→ What is being asked: The pictures are to be omitted when the entries are reproduced exactly.

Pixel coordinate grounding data
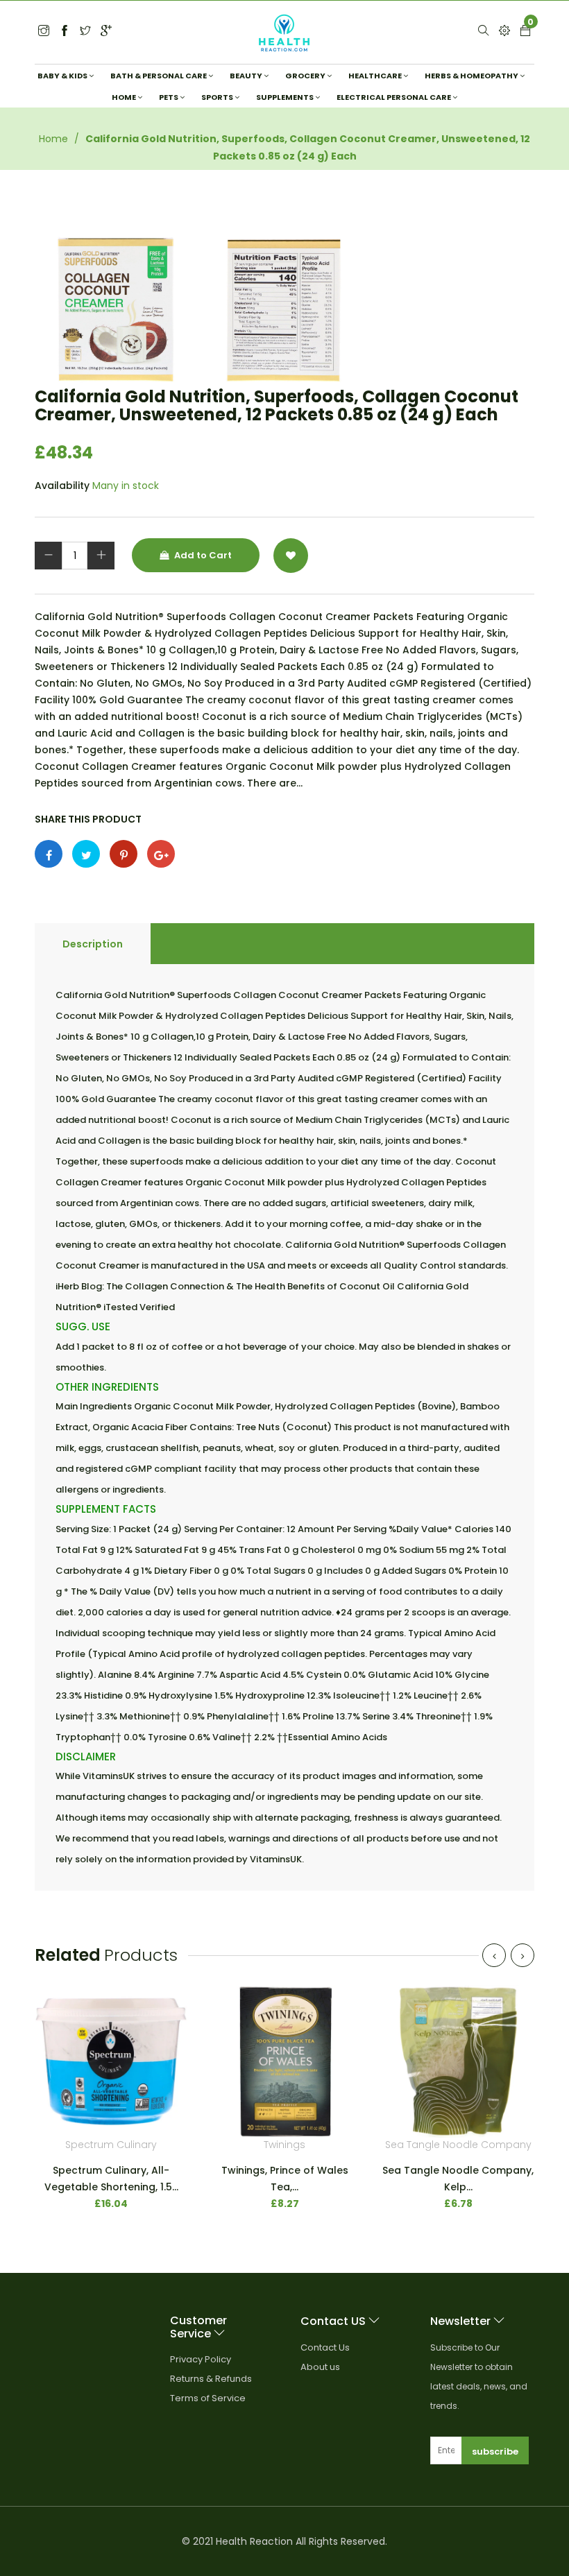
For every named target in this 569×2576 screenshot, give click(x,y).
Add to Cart (202, 555)
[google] (106, 32)
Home (53, 139)
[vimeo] (123, 854)
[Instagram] (85, 32)
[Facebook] (64, 32)
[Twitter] (43, 32)
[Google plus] (161, 854)
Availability (62, 485)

→ Answer space:
For every named target in this 569×2576 screenshot, give click(x,y).
Add to Cart (202, 555)
[google] (106, 32)
Home (53, 139)
[vimeo] (123, 854)
[Instagram] (85, 32)
[Facebook] (64, 32)
[Twitter] (43, 32)
[Google plus] (161, 854)
Availability (62, 485)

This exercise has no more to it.